__ASSIGNED TASK__
Locate, in the data below, the line that contains "How do I perform: Select" and the line that contains "The height and"; reproduce exactly those two lines and every line between them, nothing more.

__SUPPLIED INFORMATION__
======

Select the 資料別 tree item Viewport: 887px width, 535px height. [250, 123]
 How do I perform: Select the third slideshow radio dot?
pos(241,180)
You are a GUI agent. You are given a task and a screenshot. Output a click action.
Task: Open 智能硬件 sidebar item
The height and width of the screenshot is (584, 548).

======

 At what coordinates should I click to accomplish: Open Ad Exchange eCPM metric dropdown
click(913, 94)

======

__EXPECTED ANSWER__
 How do I perform: Select the third slideshow radio dot?
pos(241,180)
You are a GUI agent. You are given a task and a screenshot. Output a click action.
Task: Open 智能硬件 sidebar item
The height and width of the screenshot is (584, 548).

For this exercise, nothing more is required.